/sitemap-generator

Sitemap xml generator

Primary LanguageShellGNU General Public License v3.0GPL-3.0

Sitemap-generator.sh

Sitemap xml generator in posix shell.

Description

This script crawls a web site from a given starting local URL and generates a Sitemap file in the format that is accepted by Google. It does not follow links to other web sites or parent directory.

Usage

Usage:

 $ sitemap-generator.sh [-r|--remote <url>] [-l|--locale <url>] [-p|--priority <number>] [-f|--frequency <string>] [-i|--index <string>] [-d|--docroot <path>] [-A|--accept <list>] [-R|-reject <list>] [-o|--output-file] [-6] [-h|--help] [-v|--version] [-vv|--verbose|--debug]

Example:

 $ sitemap-generator.sh -l https://localhost/foobar/ -r https://example.com -d /home/html/foobar -p 0.8 -f daily

Options:

-r|--remote <url>           Set the remote URL.

-l|--local <url>            Set the local URL (ex. http://localhost/foobar/ )
                            Not with filename (ex. http://localhost/foo/bar.php)

-p|--priority <value>       Set the priority. Valid values range from 0.0 to 1.0.
                            Default is "0.5".

-f|--frequency <value>      Set the frequency. Valid values are:
                            always, hourly, daily, weekly, monthly, yearly, never
                            Default is "weekly".

-i|--index <filename>       Set the name of index file.
                            The default filename is "index.php".

-d|--docroot <path>         Set dhe "Doc Root".

-A|--accept <list>          Comma-separated list of accepted extensions.
                            Default is all.

-R|--reject <list>          Comma-separated list of rejected extensions.
                            Default is nothing.

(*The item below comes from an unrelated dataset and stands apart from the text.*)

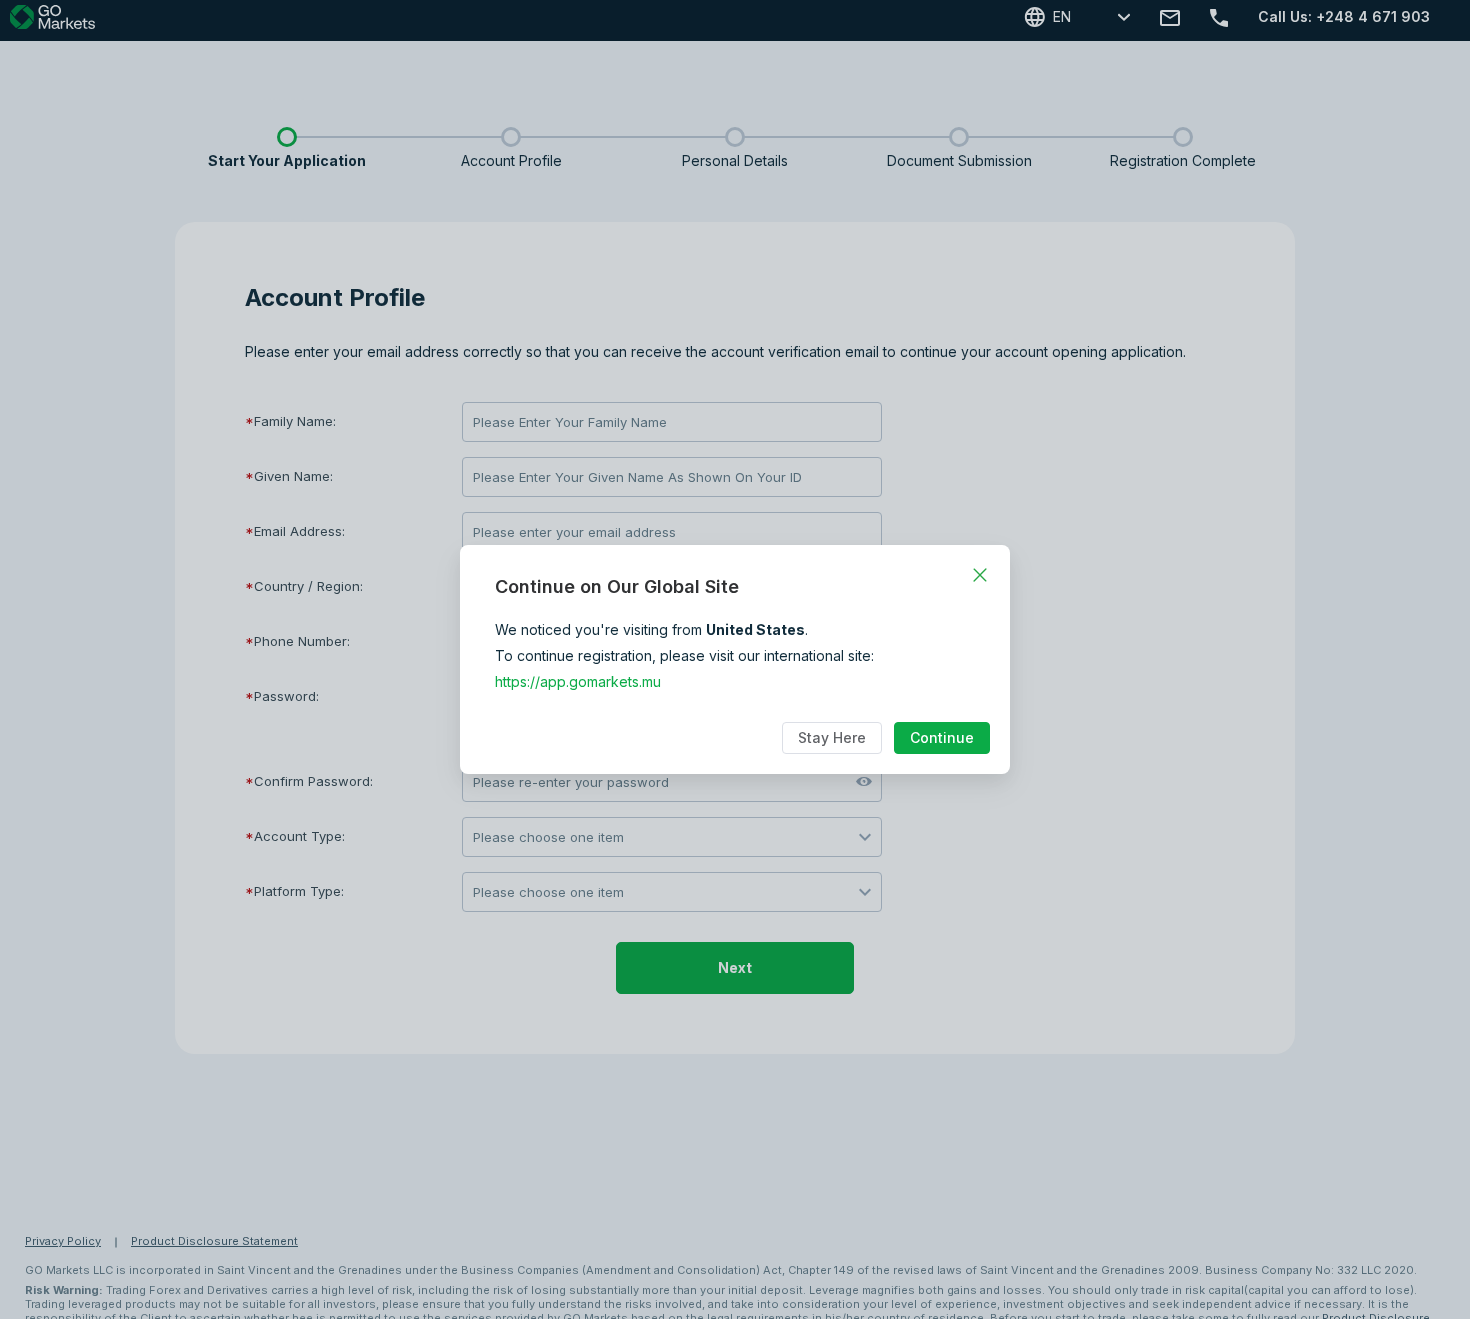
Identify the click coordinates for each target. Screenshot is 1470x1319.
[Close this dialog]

-o|--output-file <filename> Set the name of the geneated sitemap file.
                            The default file name is sitemap.xml.

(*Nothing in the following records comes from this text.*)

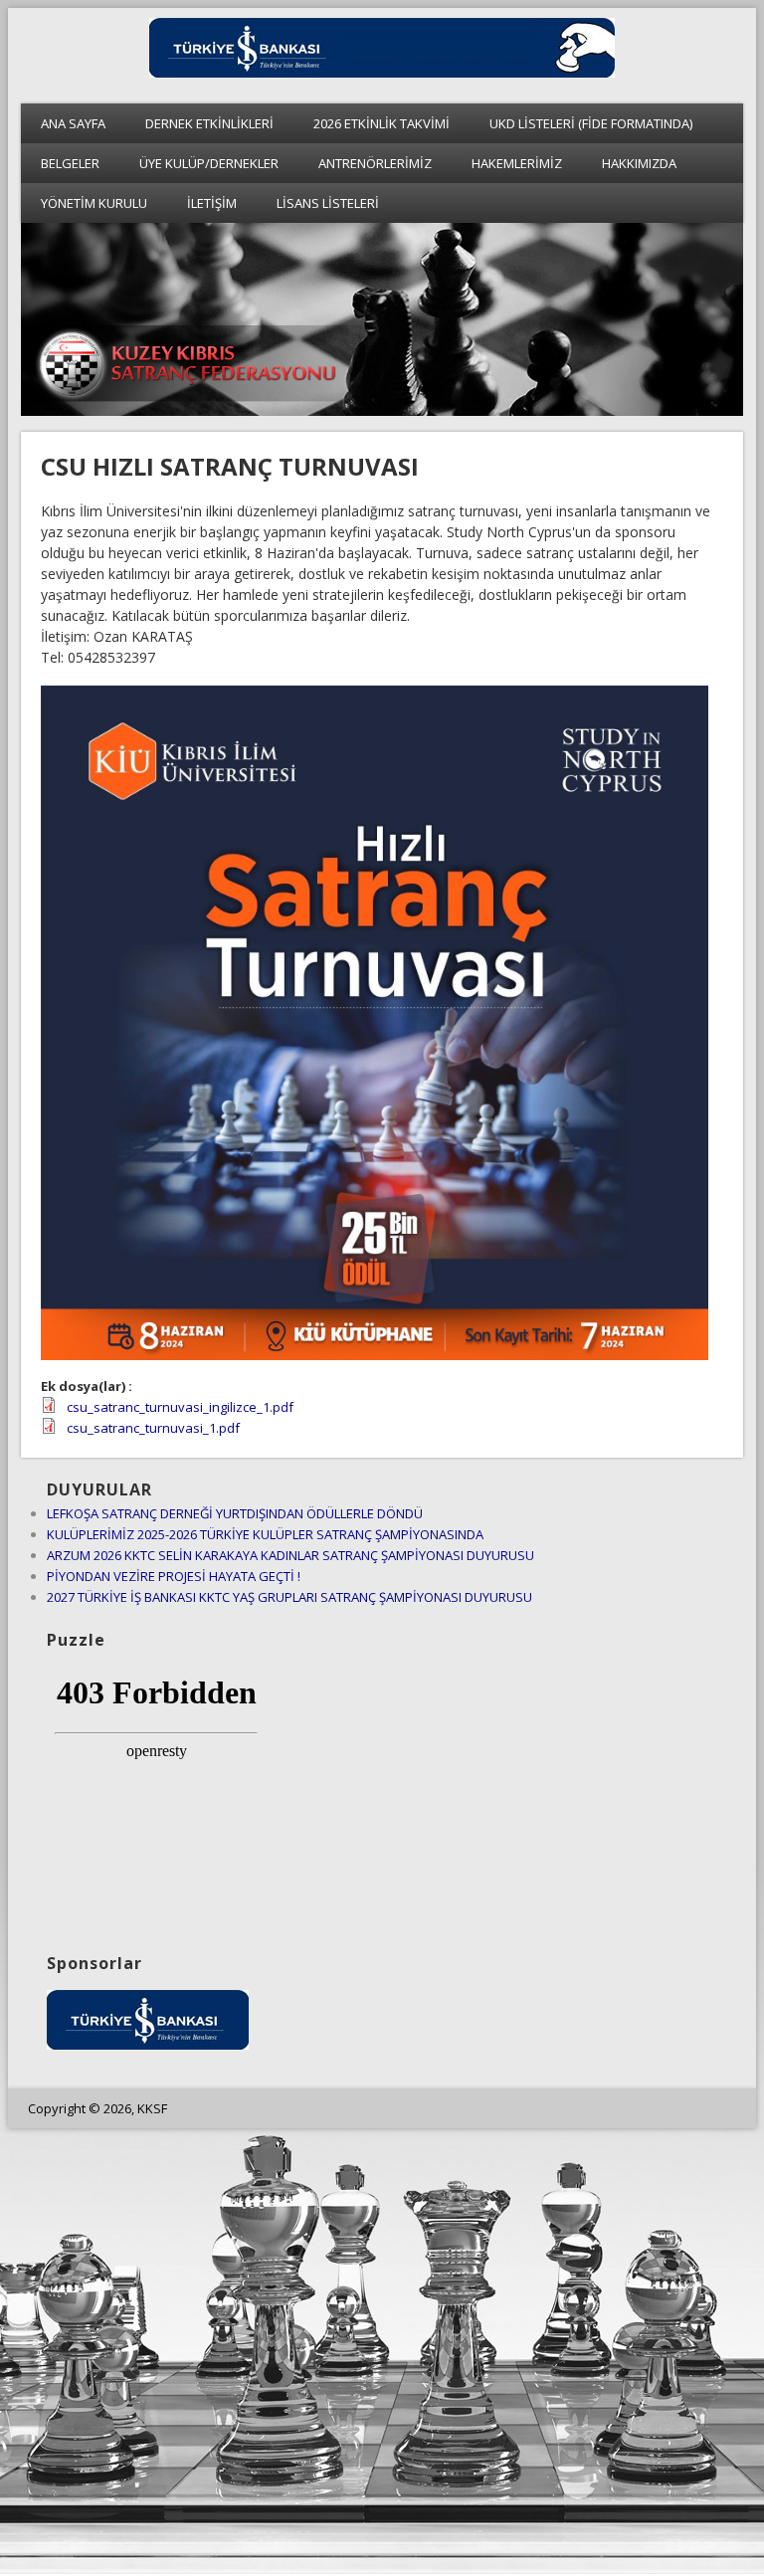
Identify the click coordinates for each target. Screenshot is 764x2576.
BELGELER (70, 163)
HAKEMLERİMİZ (517, 163)
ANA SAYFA (73, 123)
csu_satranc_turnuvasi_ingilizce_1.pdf (180, 1407)
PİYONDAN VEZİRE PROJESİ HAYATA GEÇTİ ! (173, 1576)
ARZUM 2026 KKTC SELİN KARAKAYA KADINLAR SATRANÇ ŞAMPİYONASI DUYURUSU (290, 1555)
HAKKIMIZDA (639, 163)
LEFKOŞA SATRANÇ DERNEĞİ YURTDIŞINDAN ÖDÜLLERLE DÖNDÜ (235, 1513)
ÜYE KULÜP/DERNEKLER (209, 163)
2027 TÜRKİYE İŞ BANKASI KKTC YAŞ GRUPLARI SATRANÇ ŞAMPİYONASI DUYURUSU (289, 1597)
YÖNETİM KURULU (94, 203)
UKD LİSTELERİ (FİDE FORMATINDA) (590, 123)
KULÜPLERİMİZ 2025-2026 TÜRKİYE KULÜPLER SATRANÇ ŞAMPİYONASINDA (265, 1534)
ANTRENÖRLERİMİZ (375, 163)
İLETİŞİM (212, 203)
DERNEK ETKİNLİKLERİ (209, 123)
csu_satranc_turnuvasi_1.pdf (153, 1428)
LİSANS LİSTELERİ (328, 203)
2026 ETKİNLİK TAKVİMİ (381, 123)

-6                          Set the inet6-only to wget.
                            Connect only to IPv6 addresses.

-ssl|--check-ssl            Check if there are duplicate URLs with http and https.

-vv|--verbose               Print details when crawling with wget.

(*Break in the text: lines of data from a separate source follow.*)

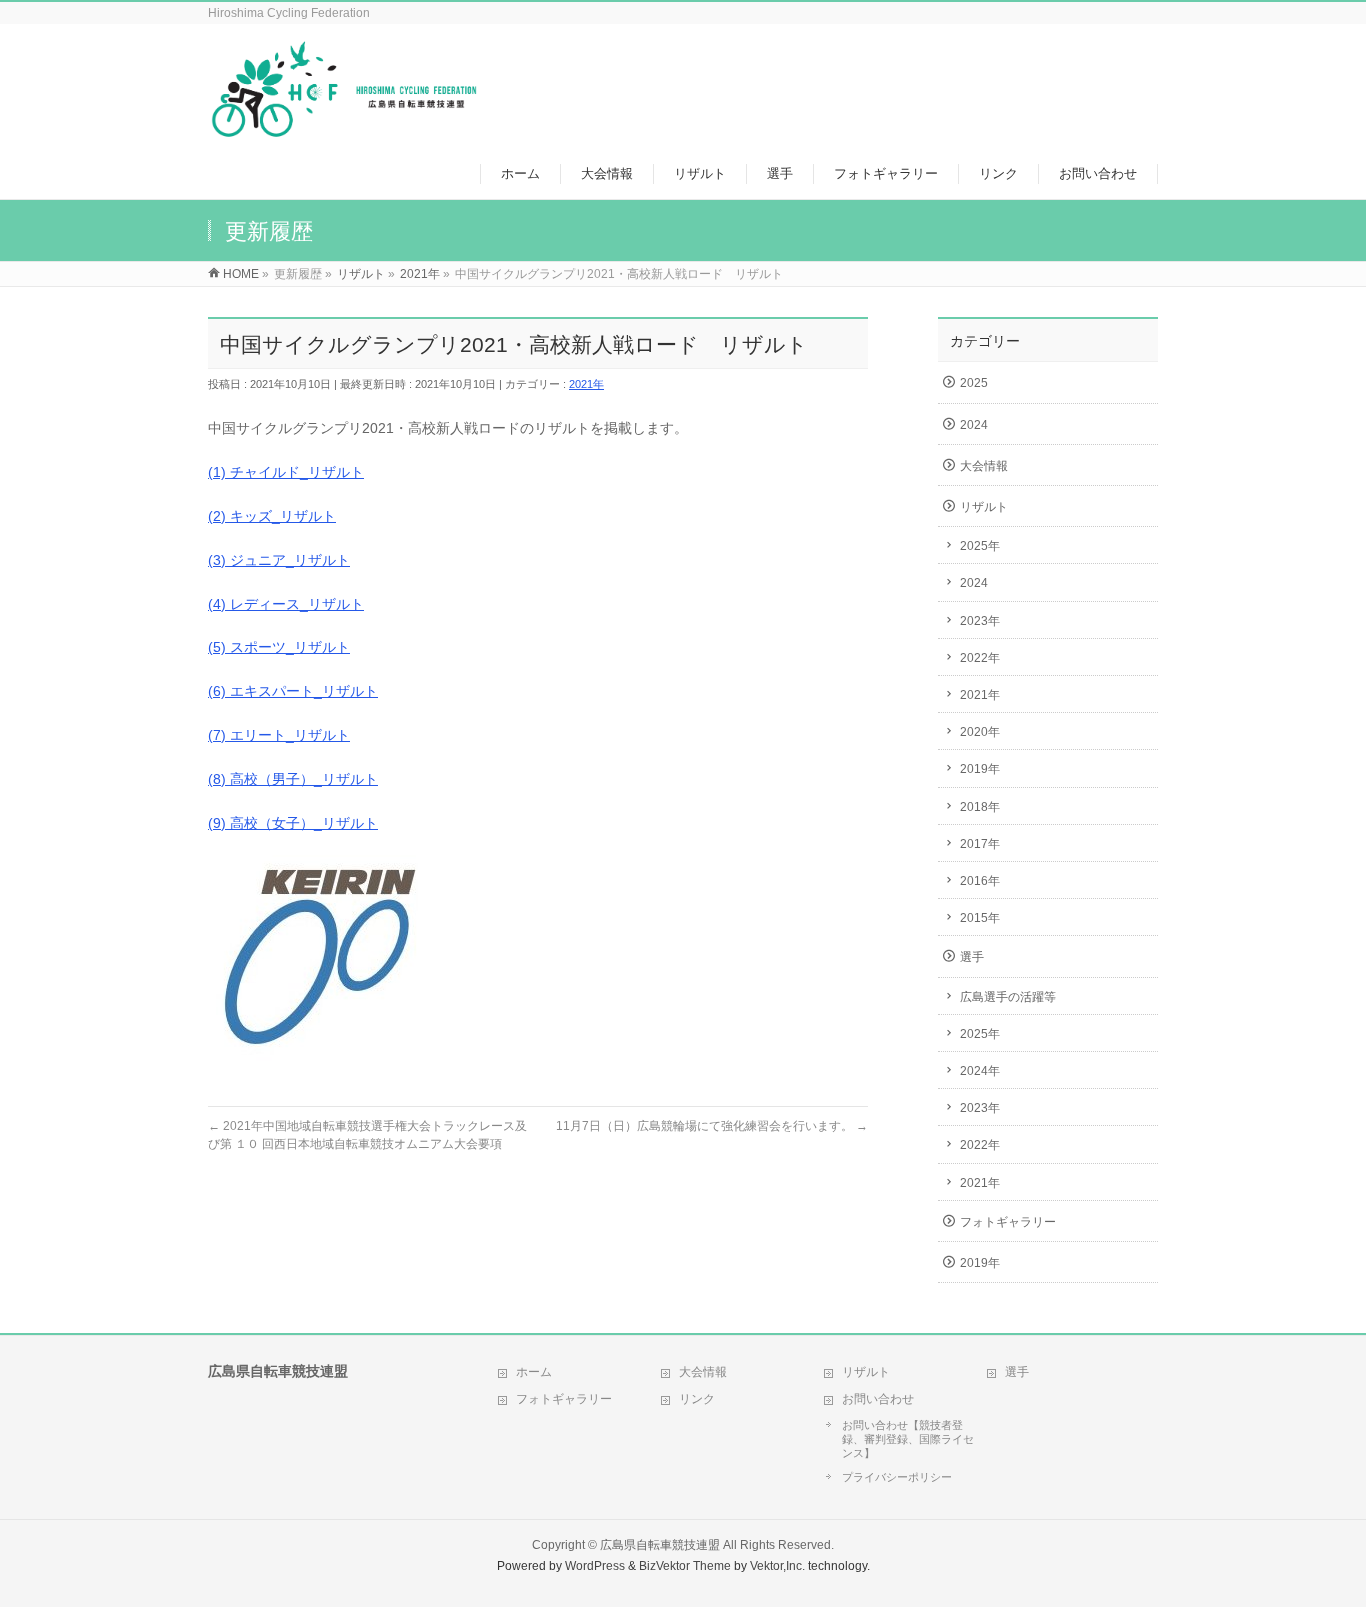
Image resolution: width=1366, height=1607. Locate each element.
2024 (974, 425)
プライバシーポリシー (897, 1477)
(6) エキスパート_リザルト (293, 691)
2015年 (980, 918)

--debug                     Set bash to debug mode (-x)

-v|--version                Print version.

-h|--help                   Print this help and exit.

Installation

Simple copy file in $PATH and

$ chmod +x sitemap.sh

Requirement

This script requires this command: wget, sed, awk, grep, cut and sort. Optional: tee (for verbose mode), id or whoami (for root user check).

Warnings

THIS IS ONLY A TESTING SCRIPT to generate sitemap in my situation.

It was written quickly, so it has errors and ugliness of course.

It is here because I need a public place to keep it, but if you need a sitemap generator try one of this: https://code.google.com/archive/p/sitemap-generators/wikis/SitemapGenerators.wiki

Note

If you have advice and suggestions to give, you are welcome.

I'm sorry for my bad english